In the film version, a young innocent beauty spends her days washing pans and sweeping filthy floors. Even stuck as a scullery maid, Snow’s positive vibes can’t be squashed. She trills back and forth with her songbird pals happy as ever, to her evil Queen stepmother’s chagrin.
Disney’s version of the tale outlines the epic throwdown of good versus evil, pitting pure defenseless Snow White against the conniving, wart-faced wickedness of the Queen. Though there are moments of terror, it was a kid’s film, so Walt kept the details fairly PG.
In fact, many of the darker details from the original story had to be pruned away.
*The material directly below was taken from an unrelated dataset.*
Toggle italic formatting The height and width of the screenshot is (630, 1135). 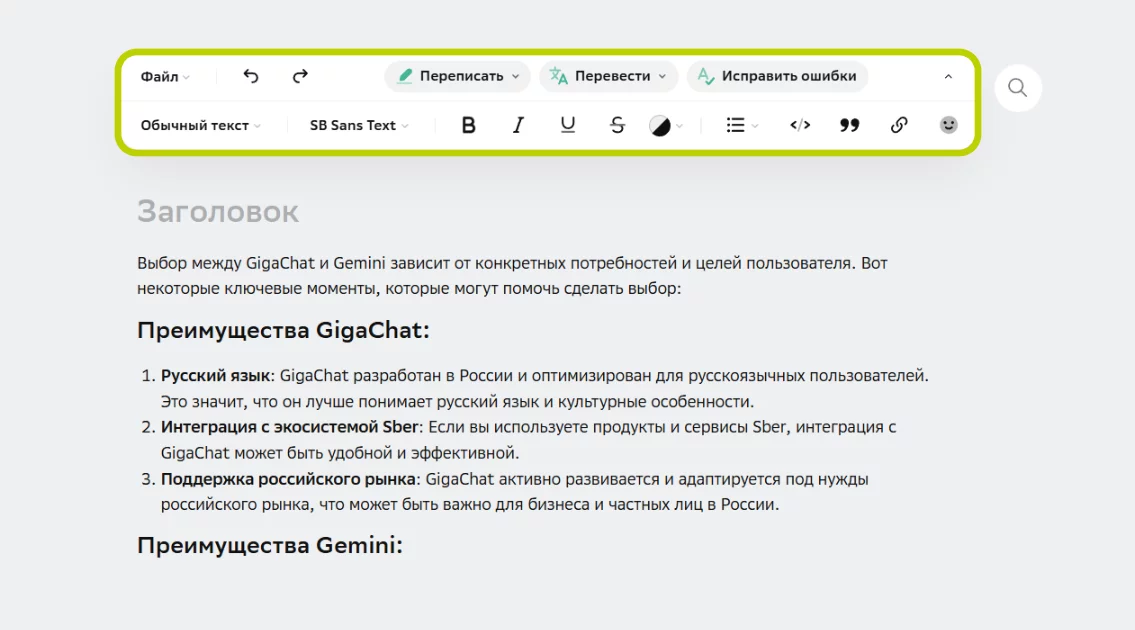coord(518,125)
At the story’s core, free of sugarcoating, the original source of Snow White was much grittier. You might say too scary for the kids.
The real credit goes to the brothers Jacob and Wilhelm Grimm for compiling the collections of what the westernized world considers the big fairy tales. Not authors in the fictional sense, Jacob and Wilhelm were respected historians and academics who rooted through European folklore to identify amusing stories.
After years of curating folktales, the brothers released their masterpiece, Children’s and Household Tales, in 1812. In total, the first edition included 86 stories, which marked the first written publication of a few little known fables: Cinderella, Hansel and Gretel, and Rumpelstiltskin.
“Children” was part of the title, but the book was totally barbaric as far as kids literature goes. Jacob and Wilhelm made sure to pack each story to the brim with gory details. Most of these original versions contain twists and turns that would make even adult readers wince.
Mainstream audiences missed out on the part of Cinderella where the stepsisters resort to mutilation to make their feet slip into the infamous glass slipper. What’s so offensive about shaving off a couple of toes and a heel or two? For Snow White, the differences were even more pronounced.
The original Grimm story aged her at just 7 years, as opposed to the 14-year-old cartoon Snow. Either way, she was too young to entertain marriage, and it only gets bleaker…
Similar to the movie, the fairy tale begins with the jealous Evil Queen ordering a Huntsman to lure Snow White into the woods to eliminate her, since she posed a threat to her beauty title. Filmmakers nixed her graphic instructions: “Kill her, and as proof that she is dead, bring her lungs and liver back to me.”
Not keen on the idea of slaughtering an innocent, the Huntsman doesn’t follow through. Instead, he takes down a boar, retrieving the organs on the Queen’s grocery list and presents them to her as if they belonged to Snow White.
Acting as if Thanksgiving came early, the Queen doesn’t hesitate to prepare the boar parts, which she believes to be human, “The cook had to boil them with salt, and the wicked woman ate them, supposing that she has eaten Snow White’s lung and liver.”
Another major diversion from the Grimm version were the two other schemes the Queen concocted to fool Snow. Her first crack at taking Snow down involved fitting her into a corset. She pulled the strings so tight that the child fell unconscious. Then the dwarfs showed up.
Thank goodness, the dwarfs made the cut. Literally, they cut the girl out of the corset, saving her life. In the original version, the dwarfs spent less time singing because they had their hands full thwarting all of the Queen’s murderous plans.